=== Section Start ===
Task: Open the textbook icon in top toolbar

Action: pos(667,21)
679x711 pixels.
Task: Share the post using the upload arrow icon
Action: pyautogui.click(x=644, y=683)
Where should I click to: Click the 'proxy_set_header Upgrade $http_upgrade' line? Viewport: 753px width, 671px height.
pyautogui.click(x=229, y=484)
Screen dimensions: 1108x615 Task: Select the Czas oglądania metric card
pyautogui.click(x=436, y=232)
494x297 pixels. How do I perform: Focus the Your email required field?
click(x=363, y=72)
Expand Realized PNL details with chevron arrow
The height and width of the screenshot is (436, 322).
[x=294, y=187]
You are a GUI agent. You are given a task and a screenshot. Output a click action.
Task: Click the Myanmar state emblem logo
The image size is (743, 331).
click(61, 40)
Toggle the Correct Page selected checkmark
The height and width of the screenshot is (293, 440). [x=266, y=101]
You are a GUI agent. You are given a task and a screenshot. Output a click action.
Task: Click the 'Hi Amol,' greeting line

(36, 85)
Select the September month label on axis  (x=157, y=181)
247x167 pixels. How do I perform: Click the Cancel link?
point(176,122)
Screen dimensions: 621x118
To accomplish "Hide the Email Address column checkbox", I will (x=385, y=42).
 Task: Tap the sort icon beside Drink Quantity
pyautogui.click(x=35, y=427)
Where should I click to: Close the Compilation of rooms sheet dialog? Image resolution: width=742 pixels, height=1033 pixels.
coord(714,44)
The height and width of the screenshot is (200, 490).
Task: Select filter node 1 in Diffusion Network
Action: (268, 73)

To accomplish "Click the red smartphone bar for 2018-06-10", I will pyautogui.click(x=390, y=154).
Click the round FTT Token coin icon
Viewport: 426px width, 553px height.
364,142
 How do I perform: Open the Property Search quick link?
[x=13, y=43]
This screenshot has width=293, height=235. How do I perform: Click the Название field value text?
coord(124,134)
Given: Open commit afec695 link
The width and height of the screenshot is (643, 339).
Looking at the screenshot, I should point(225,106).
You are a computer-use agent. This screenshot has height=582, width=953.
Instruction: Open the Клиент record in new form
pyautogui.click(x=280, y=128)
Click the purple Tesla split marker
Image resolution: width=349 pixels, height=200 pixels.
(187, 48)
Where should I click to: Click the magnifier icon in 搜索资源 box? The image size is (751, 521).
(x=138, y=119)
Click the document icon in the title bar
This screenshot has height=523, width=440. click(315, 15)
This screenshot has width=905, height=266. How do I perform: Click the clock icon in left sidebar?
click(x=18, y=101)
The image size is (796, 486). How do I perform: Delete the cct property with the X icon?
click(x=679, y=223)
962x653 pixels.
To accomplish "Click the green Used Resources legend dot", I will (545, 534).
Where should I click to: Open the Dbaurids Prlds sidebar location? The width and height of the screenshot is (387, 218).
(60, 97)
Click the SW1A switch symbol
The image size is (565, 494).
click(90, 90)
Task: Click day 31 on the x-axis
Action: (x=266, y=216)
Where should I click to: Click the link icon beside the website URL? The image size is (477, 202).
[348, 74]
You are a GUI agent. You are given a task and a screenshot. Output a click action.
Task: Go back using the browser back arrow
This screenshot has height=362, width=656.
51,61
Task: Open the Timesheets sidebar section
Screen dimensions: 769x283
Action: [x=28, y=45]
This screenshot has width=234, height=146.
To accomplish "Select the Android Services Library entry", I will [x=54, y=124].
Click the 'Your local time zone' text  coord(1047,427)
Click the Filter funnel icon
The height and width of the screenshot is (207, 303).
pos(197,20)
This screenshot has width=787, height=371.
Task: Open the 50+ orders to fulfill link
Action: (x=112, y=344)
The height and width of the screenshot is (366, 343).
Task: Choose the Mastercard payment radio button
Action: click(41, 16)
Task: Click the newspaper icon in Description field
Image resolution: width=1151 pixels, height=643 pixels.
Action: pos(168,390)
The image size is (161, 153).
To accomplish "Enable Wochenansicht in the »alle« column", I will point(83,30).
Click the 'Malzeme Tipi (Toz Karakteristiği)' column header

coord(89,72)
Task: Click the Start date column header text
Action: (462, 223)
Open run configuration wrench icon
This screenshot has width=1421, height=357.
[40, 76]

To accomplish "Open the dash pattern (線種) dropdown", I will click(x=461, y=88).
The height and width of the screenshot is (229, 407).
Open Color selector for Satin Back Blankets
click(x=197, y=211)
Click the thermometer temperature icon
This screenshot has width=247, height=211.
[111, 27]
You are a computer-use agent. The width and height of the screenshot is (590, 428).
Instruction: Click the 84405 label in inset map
=== Section End ===
▶ _Exercise brief_
Nothing may be left out. Copy each line of the listing exactly.

▶ _Response below_
Task: Open the textbook icon in top toolbar

Action: pos(667,21)
679x711 pixels.
Task: Share the post using the upload arrow icon
Action: pyautogui.click(x=644, y=683)
Where should I click to: Click the 'proxy_set_header Upgrade $http_upgrade' line? Viewport: 753px width, 671px height.
pyautogui.click(x=229, y=484)
Screen dimensions: 1108x615 Task: Select the Czas oglądania metric card
pyautogui.click(x=436, y=232)
494x297 pixels. How do I perform: Focus the Your email required field?
click(x=363, y=72)
Expand Realized PNL details with chevron arrow
The height and width of the screenshot is (436, 322).
[x=294, y=187]
You are a GUI agent. You are given a task and a screenshot. Output a click action.
Task: Click the Myanmar state emblem logo
The image size is (743, 331).
click(61, 40)
Toggle the Correct Page selected checkmark
The height and width of the screenshot is (293, 440). [x=266, y=101]
You are a GUI agent. You are given a task and a screenshot. Output a click action.
Task: Click the 'Hi Amol,' greeting line

(36, 85)
Select the September month label on axis  (x=157, y=181)
247x167 pixels. How do I perform: Click the Cancel link?
point(176,122)
Screen dimensions: 621x118
To accomplish "Hide the Email Address column checkbox", I will (x=385, y=42).
 Task: Tap the sort icon beside Drink Quantity
pyautogui.click(x=35, y=427)
Where should I click to: Close the Compilation of rooms sheet dialog? Image resolution: width=742 pixels, height=1033 pixels.
coord(714,44)
The height and width of the screenshot is (200, 490).
Task: Select filter node 1 in Diffusion Network
Action: (268, 73)

To accomplish "Click the red smartphone bar for 2018-06-10", I will pyautogui.click(x=390, y=154).
Click the round FTT Token coin icon
Viewport: 426px width, 553px height.
364,142
 How do I perform: Open the Property Search quick link?
[x=13, y=43]
This screenshot has width=293, height=235. How do I perform: Click the Название field value text?
coord(124,134)
Given: Open commit afec695 link
The width and height of the screenshot is (643, 339).
Looking at the screenshot, I should point(225,106).
You are a computer-use agent. This screenshot has height=582, width=953.
Instruction: Open the Клиент record in new form
pyautogui.click(x=280, y=128)
Click the purple Tesla split marker
Image resolution: width=349 pixels, height=200 pixels.
(187, 48)
Where should I click to: Click the magnifier icon in 搜索资源 box? The image size is (751, 521).
(x=138, y=119)
Click the document icon in the title bar
This screenshot has height=523, width=440. click(315, 15)
This screenshot has width=905, height=266. How do I perform: Click the clock icon in left sidebar?
click(x=18, y=101)
The image size is (796, 486). How do I perform: Delete the cct property with the X icon?
click(x=679, y=223)
962x653 pixels.
To accomplish "Click the green Used Resources legend dot", I will (545, 534).
Where should I click to: Open the Dbaurids Prlds sidebar location? The width and height of the screenshot is (387, 218).
(60, 97)
Click the SW1A switch symbol
The image size is (565, 494).
click(90, 90)
Task: Click day 31 on the x-axis
Action: (x=266, y=216)
Where should I click to: Click the link icon beside the website URL? The image size is (477, 202).
[348, 74]
You are a GUI agent. You are given a task and a screenshot. Output a click action.
Task: Go back using the browser back arrow
This screenshot has height=362, width=656.
51,61
Task: Open the Timesheets sidebar section
Screen dimensions: 769x283
Action: [x=28, y=45]
This screenshot has width=234, height=146.
To accomplish "Select the Android Services Library entry", I will [x=54, y=124].
Click the 'Your local time zone' text  coord(1047,427)
Click the Filter funnel icon
The height and width of the screenshot is (207, 303).
pos(197,20)
This screenshot has width=787, height=371.
Task: Open the 50+ orders to fulfill link
Action: (x=112, y=344)
The height and width of the screenshot is (366, 343).
Task: Choose the Mastercard payment radio button
Action: click(41, 16)
Task: Click the newspaper icon in Description field
Image resolution: width=1151 pixels, height=643 pixels.
Action: pos(168,390)
The image size is (161, 153).
To accomplish "Enable Wochenansicht in the »alle« column", I will point(83,30).
Click the 'Malzeme Tipi (Toz Karakteristiği)' column header

coord(89,72)
Task: Click the Start date column header text
Action: (462, 223)
Open run configuration wrench icon
This screenshot has width=1421, height=357.
[40, 76]

To accomplish "Open the dash pattern (線種) dropdown", I will click(x=461, y=88).
The height and width of the screenshot is (229, 407).
Open Color selector for Satin Back Blankets
click(x=197, y=211)
Click the thermometer temperature icon
This screenshot has width=247, height=211.
[111, 27]
You are a computer-use agent. The width and height of the screenshot is (590, 428).
Instruction: Click the 84405 label in inset map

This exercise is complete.